:: What you will do ::
Every line from the line containing "You are a GUI" to the end of the data must appear in the answer exactly as it appears there, and nothing else.

═══ Supplied data

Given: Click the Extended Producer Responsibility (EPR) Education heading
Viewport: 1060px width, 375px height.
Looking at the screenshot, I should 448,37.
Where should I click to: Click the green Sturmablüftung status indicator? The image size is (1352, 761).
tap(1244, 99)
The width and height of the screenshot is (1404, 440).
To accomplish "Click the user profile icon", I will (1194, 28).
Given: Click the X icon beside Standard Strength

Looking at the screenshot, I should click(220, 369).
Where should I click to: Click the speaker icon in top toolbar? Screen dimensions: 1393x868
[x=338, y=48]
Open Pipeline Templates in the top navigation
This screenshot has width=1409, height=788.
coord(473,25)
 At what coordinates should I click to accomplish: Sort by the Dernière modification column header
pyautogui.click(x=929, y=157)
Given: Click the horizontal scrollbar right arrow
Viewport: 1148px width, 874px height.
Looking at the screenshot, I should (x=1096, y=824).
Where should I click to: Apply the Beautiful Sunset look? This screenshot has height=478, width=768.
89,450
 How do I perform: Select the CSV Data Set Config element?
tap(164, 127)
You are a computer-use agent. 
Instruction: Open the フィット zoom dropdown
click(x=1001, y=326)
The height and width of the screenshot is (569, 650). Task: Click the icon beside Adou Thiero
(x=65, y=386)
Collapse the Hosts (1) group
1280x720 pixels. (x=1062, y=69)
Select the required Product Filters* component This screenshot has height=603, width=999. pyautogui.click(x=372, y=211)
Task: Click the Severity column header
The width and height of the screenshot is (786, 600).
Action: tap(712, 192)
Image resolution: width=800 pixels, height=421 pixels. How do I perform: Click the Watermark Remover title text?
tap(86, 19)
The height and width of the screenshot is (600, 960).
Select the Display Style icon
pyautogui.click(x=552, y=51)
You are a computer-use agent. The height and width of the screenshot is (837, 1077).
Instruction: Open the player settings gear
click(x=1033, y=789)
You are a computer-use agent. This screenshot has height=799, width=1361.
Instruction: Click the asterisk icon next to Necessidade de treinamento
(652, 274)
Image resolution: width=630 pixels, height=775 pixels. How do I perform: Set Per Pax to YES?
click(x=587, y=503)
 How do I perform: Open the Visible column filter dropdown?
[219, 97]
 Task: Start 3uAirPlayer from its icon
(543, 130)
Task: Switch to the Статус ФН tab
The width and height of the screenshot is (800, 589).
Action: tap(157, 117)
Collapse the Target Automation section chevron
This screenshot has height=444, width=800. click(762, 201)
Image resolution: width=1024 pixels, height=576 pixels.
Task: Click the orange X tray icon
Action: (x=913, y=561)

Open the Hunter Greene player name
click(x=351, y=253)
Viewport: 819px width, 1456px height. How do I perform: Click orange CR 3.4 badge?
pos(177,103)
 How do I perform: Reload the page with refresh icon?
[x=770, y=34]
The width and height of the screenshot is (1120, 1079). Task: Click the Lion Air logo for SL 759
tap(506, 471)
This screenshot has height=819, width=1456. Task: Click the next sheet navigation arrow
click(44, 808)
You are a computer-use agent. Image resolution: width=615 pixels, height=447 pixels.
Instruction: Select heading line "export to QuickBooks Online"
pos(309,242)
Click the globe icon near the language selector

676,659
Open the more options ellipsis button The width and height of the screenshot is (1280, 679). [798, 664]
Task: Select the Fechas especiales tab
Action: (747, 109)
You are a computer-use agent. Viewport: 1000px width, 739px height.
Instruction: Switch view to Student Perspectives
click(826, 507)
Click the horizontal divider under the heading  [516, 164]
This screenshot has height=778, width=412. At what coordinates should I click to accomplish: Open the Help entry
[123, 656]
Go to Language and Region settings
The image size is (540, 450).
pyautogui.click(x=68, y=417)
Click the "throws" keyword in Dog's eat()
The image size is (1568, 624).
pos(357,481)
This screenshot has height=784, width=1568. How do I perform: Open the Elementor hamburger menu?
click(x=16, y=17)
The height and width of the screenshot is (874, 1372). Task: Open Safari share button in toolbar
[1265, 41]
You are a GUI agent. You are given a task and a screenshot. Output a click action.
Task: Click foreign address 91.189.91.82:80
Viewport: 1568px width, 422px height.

══════

:: Reply to the exercise ::
You are a GUI agent. You are given a task and a screenshot. Output a click action.
Task: Click foreign address 91.189.91.82:80
Viewport: 1568px width, 422px height.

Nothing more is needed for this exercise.